There are no “special characters” which should cause trouble when encountered in a name, yet people regularly encounter cases of systems rejecting their names as “invalid”. Obviously, if a government has recognised someone’s name as their official name, then their name is valid. So don’t try to be clever and implement any kind of validation or cleanup beyond basic trimming of leading and trailing whitespace and Unicode normalisation.
John Graham-Cumming blogged about the hyphen in his name being rejected by Yahoo in 2010, but you see this complaint on Twitter frequently today.
People with apostrophes in their names are picked on particularly often, quite possibly because a developer heard about SQL injection attacks, and instead of fixing them properly, decided to ban apostrophes in all fields.
Spaces can occur in names. Colons can occur in names. Most likely anything can occur in names, so it’s best not to restrict it at all.
- Fallacy 15: People’s names do not contain numbers.
- Fallacy 16: People’s names are not written in ALL CAPS.

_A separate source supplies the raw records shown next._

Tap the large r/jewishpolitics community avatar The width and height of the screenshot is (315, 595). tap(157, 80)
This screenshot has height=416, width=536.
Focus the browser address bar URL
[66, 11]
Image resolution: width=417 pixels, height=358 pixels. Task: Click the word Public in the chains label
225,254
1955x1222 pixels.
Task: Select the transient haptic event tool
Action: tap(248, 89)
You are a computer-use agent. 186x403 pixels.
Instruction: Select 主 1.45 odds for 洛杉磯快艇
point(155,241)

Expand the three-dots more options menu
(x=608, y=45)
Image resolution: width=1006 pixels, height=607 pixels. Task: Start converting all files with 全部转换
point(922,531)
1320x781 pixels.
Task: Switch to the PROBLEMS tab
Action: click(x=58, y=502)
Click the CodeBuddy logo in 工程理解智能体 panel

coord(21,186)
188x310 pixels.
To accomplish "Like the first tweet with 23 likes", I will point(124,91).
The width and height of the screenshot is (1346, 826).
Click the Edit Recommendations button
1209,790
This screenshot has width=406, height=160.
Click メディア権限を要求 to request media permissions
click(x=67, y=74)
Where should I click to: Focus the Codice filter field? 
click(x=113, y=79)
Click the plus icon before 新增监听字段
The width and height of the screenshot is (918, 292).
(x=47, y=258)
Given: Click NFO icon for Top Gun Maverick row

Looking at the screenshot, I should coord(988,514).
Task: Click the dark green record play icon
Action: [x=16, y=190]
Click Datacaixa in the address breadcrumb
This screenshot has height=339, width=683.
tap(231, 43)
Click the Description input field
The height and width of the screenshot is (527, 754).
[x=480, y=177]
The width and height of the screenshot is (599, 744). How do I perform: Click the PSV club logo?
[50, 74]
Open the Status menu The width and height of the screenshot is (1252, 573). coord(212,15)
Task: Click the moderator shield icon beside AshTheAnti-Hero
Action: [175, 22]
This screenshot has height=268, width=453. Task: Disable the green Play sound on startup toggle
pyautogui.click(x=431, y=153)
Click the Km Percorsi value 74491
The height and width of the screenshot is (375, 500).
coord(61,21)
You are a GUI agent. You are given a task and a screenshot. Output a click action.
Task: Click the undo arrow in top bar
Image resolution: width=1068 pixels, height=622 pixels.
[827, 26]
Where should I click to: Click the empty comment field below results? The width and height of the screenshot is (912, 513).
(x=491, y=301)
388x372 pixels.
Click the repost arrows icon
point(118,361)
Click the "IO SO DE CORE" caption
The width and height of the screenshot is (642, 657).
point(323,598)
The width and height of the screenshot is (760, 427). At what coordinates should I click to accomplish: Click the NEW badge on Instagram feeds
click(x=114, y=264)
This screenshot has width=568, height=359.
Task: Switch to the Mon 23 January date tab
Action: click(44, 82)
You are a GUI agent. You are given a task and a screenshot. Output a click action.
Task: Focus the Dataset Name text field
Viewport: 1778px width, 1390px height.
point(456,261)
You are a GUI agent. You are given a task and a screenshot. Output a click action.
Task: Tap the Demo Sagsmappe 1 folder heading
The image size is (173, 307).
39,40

- Fallacy 17: People’s names are not written in all lower case letters.
- Fallacy 39: People whose names break my system are weird outliers. They should have had solid, acceptable names, like 田中太郎.
You can’t even assume that a person won’t have multiple name parts with the same value.
- Fallacy 19: People’s first names and last names are, by necessity, different.
And of course, you definitely can’t assume that someone’s name won’t contain something that you or your dictionary consider a “bad” word.
Several people with the surname Cummings on Twitter have been seen complaining about systems rejecting their names.
In general, this problem is referred to as the Scunthorpe problem.
- Fallacy 31: I can safely assume that this dictionary of bad words contains no people’s names in it.